[Source records]

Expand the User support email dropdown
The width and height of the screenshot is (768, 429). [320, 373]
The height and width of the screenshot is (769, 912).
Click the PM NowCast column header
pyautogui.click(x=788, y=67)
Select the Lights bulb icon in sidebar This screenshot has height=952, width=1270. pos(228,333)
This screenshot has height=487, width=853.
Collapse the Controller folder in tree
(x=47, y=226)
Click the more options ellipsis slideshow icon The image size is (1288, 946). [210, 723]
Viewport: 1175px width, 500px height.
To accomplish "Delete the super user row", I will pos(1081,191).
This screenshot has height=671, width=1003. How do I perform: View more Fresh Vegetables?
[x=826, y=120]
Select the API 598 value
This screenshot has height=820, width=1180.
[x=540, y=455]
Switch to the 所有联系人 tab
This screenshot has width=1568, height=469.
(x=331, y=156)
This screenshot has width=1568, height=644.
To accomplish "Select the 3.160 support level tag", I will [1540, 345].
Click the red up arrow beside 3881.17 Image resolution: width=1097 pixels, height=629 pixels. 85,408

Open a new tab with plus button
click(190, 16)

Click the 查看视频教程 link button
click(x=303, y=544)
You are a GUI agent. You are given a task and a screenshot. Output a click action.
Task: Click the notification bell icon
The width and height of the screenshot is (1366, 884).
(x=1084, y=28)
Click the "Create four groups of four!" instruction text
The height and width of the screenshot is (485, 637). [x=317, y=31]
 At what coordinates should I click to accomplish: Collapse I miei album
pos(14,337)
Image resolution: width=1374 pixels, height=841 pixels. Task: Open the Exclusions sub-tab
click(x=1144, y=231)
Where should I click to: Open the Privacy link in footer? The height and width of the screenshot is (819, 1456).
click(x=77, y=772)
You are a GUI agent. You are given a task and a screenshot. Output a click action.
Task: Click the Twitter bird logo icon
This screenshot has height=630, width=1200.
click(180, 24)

REQUIREMENT: Copy out the full set of entries without altering anything.

ANSWER TO THIS TASK:
Expand the User support email dropdown
The width and height of the screenshot is (768, 429). [320, 373]
The height and width of the screenshot is (769, 912).
Click the PM NowCast column header
pyautogui.click(x=788, y=67)
Select the Lights bulb icon in sidebar This screenshot has height=952, width=1270. pos(228,333)
This screenshot has height=487, width=853.
Collapse the Controller folder in tree
(x=47, y=226)
Click the more options ellipsis slideshow icon The image size is (1288, 946). [210, 723]
Viewport: 1175px width, 500px height.
To accomplish "Delete the super user row", I will pos(1081,191).
This screenshot has height=671, width=1003. How do I perform: View more Fresh Vegetables?
[x=826, y=120]
Select the API 598 value
This screenshot has height=820, width=1180.
[x=540, y=455]
Switch to the 所有联系人 tab
This screenshot has width=1568, height=469.
(x=331, y=156)
This screenshot has width=1568, height=644.
To accomplish "Select the 3.160 support level tag", I will [1540, 345].
Click the red up arrow beside 3881.17 Image resolution: width=1097 pixels, height=629 pixels. 85,408

Open a new tab with plus button
click(190, 16)

Click the 查看视频教程 link button
click(x=303, y=544)
You are a GUI agent. You are given a task and a screenshot. Output a click action.
Task: Click the notification bell icon
The width and height of the screenshot is (1366, 884).
(x=1084, y=28)
Click the "Create four groups of four!" instruction text
The height and width of the screenshot is (485, 637). [x=317, y=31]
 At what coordinates should I click to accomplish: Collapse I miei album
pos(14,337)
Image resolution: width=1374 pixels, height=841 pixels. Task: Open the Exclusions sub-tab
click(x=1144, y=231)
Where should I click to: Open the Privacy link in footer? The height and width of the screenshot is (819, 1456).
click(x=77, y=772)
You are a GUI agent. You are given a task and a screenshot. Output a click action.
Task: Click the Twitter bird logo icon
This screenshot has height=630, width=1200.
click(180, 24)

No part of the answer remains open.